Figure 6.

Analysis of the promoter activity of NfdnaK2. A, Schematic of a nested series of NfdnaK2 promoter regions. Promoter1 (−300 to −1 bp region), Promoter2 (−690 to −1 bp region), Promoter3 (−940 to −1 bp region), and Promoter2-1 (−690 to −300 bp region) for promoter activity analysis. B, Measurements of luminescence driven by the NfdnaK2 promoter regions in the transgenic Nostoc sp. PCC 7120 carrying the LuxAB reporter fused with different promoter segments of the NfdnaK2 gene. Three individual cultures of wild-type (WT) and different transgenic Nostoc sp.
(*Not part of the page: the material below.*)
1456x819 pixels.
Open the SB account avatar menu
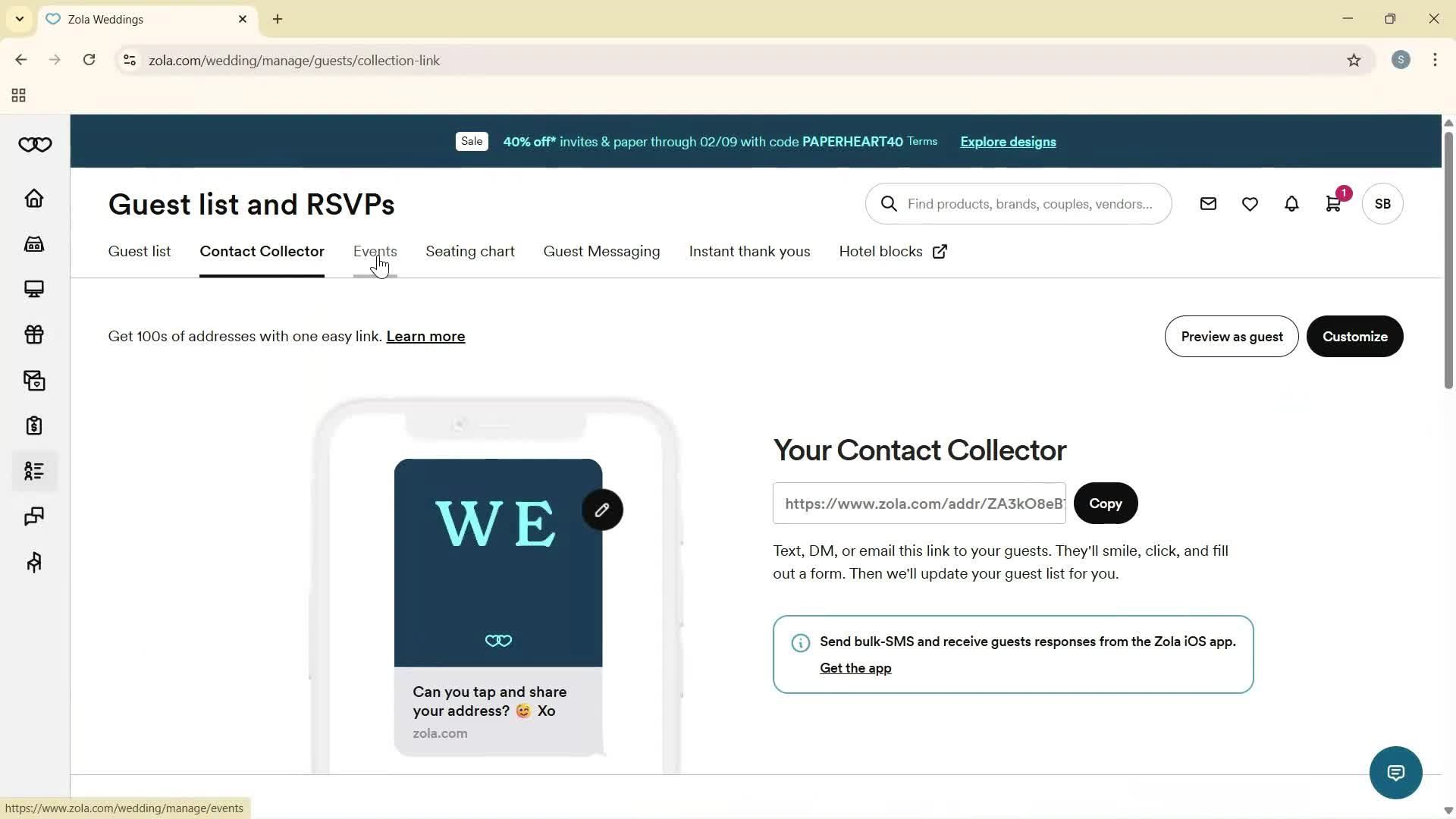pos(1382,203)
PCC 7120 strains were incubated under grown condition (25°C and 30 µmol photons m⁻² s⁻¹), and the values of relative bioluminescence intensities (in relative luminescence units [RLUs]) are shown as the mean ± sd of three independent replicates. C, Time course of luminescence intensity in the transgenic Nostoc sp. PCC 7120 carrying the luxAB reporter gene fused with the Promoter1 and Promoter2 segments of the NfdnaK2 promoter in the process of dehydration. Cells of three strains were harvested on nylon membranes by filtration and put on the solid BG11 medium containing 2% (w/v) agar in the incubator for dehydration treatment for different periods of time. Each treatment was repeated independently three times, and data are shown as the mean ± sd of three independent replicates. The wild-type Nostoc sp. PCC 7120 strain was used as a negative control for luminescence measurements.